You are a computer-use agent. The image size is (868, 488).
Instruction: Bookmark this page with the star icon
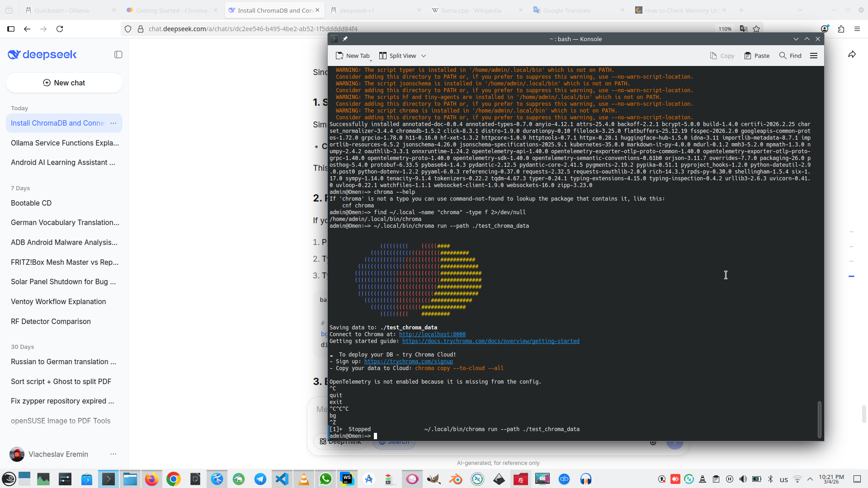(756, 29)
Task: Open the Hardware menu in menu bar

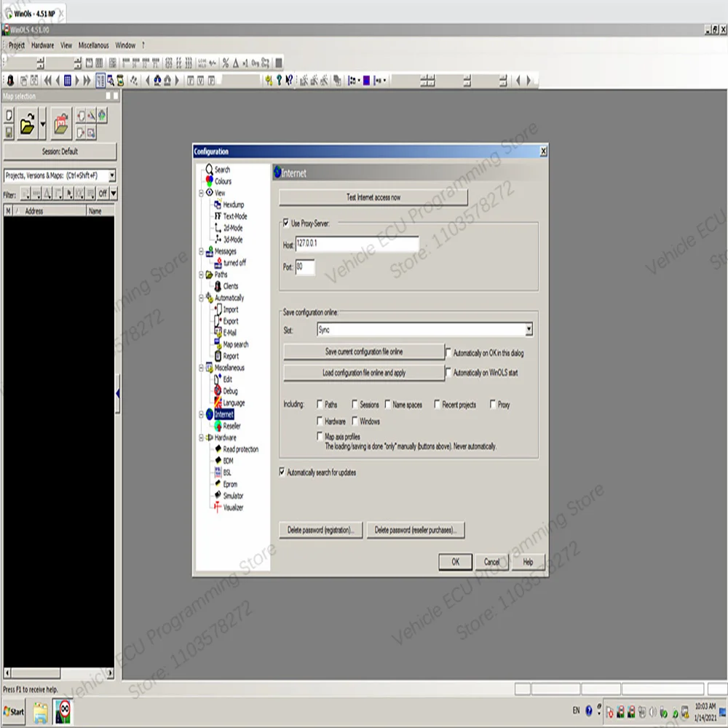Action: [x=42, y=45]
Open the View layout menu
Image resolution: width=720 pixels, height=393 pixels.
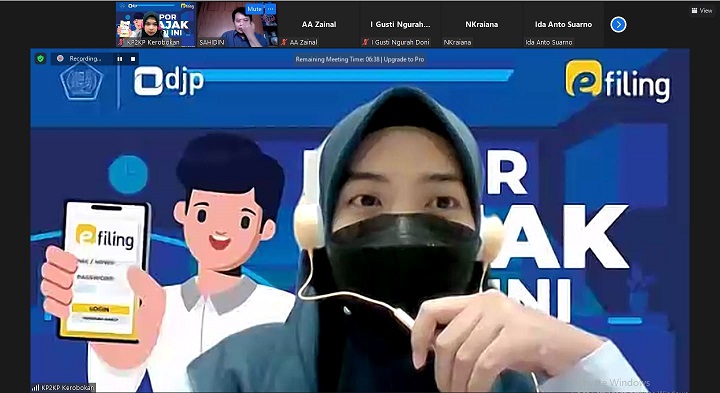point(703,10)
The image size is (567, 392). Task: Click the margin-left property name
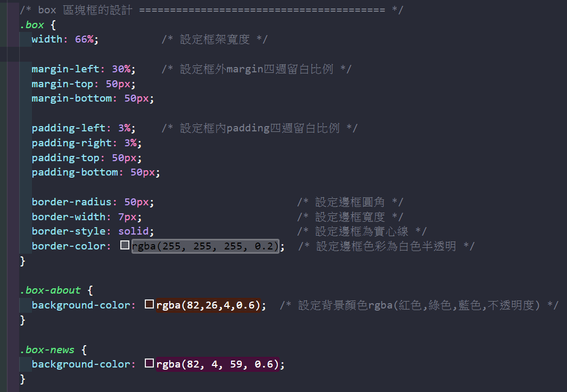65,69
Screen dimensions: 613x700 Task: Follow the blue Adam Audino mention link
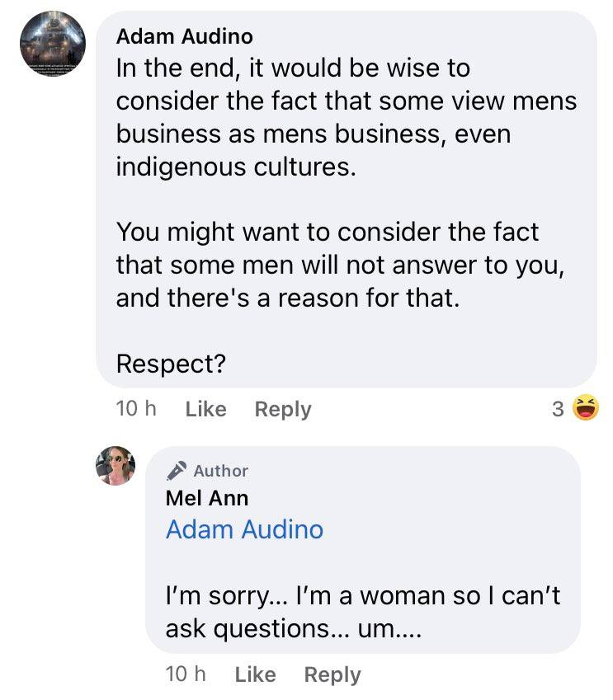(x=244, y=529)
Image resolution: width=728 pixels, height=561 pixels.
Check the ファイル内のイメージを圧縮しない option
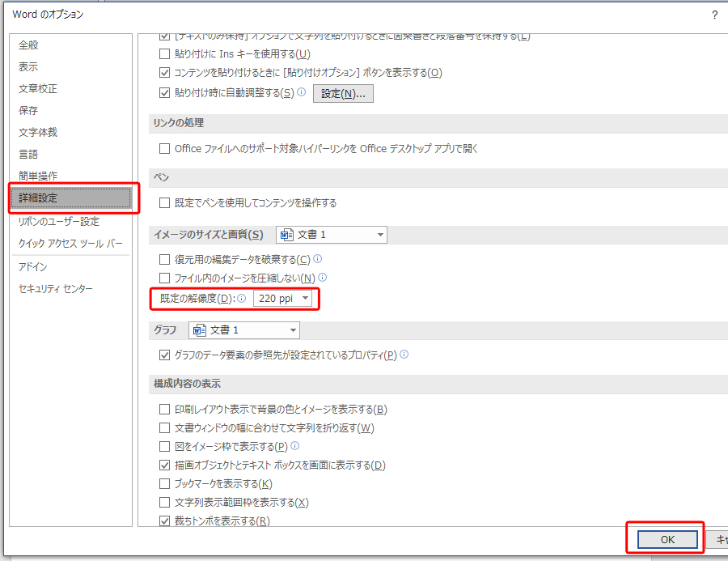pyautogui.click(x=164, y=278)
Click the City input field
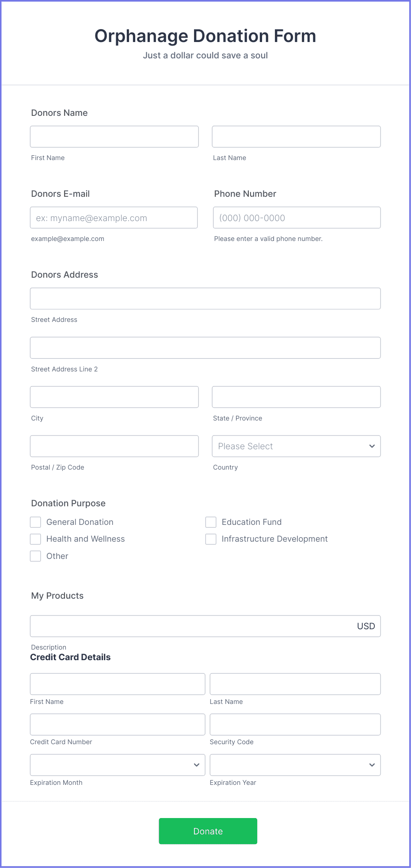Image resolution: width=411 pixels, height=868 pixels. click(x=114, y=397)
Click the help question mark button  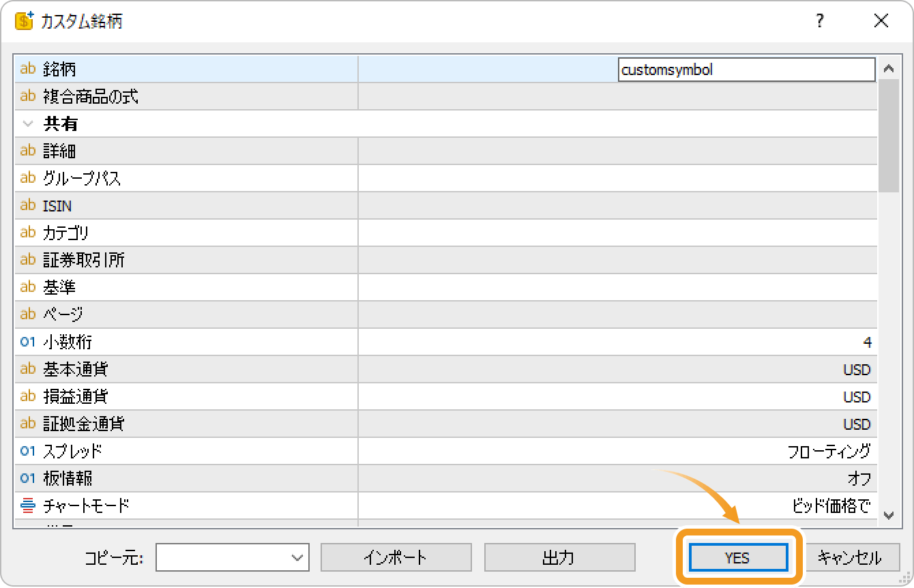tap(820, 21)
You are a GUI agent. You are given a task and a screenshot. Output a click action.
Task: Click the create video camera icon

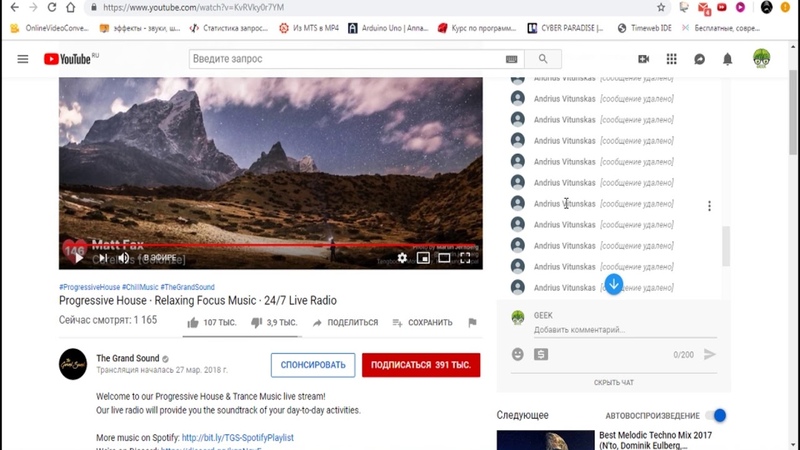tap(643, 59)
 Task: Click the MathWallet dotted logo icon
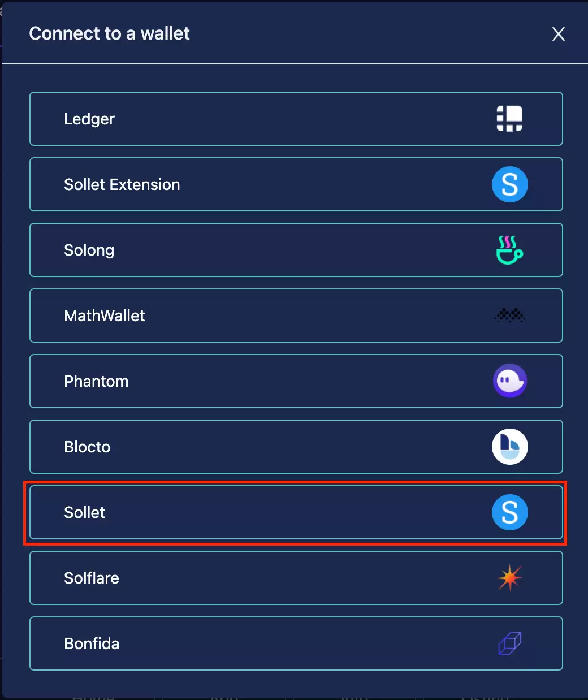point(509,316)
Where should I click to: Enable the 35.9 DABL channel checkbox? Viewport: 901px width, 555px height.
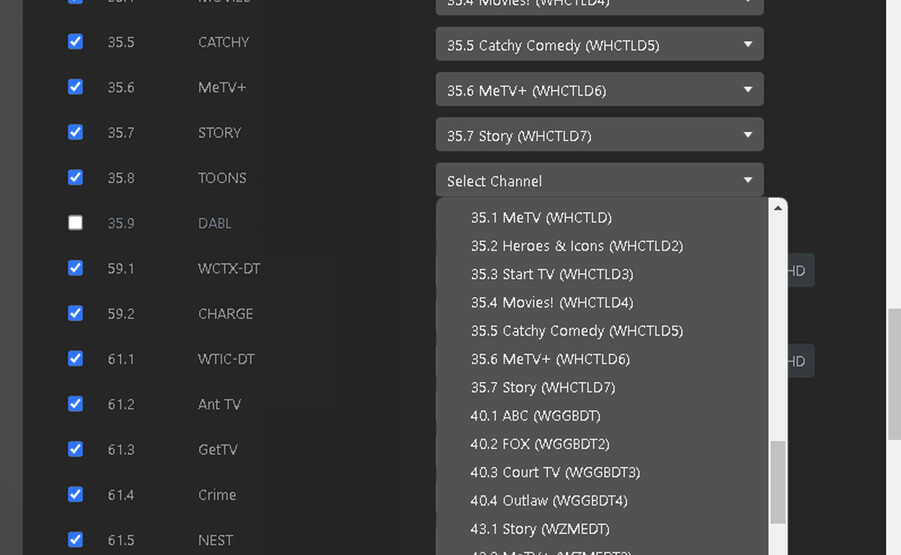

--

- SET EXERCISE: Count how many lines above contain the string "size", treating uppercase and lowercase as different, and give only the number.

- THE COMPLETED TASK: 2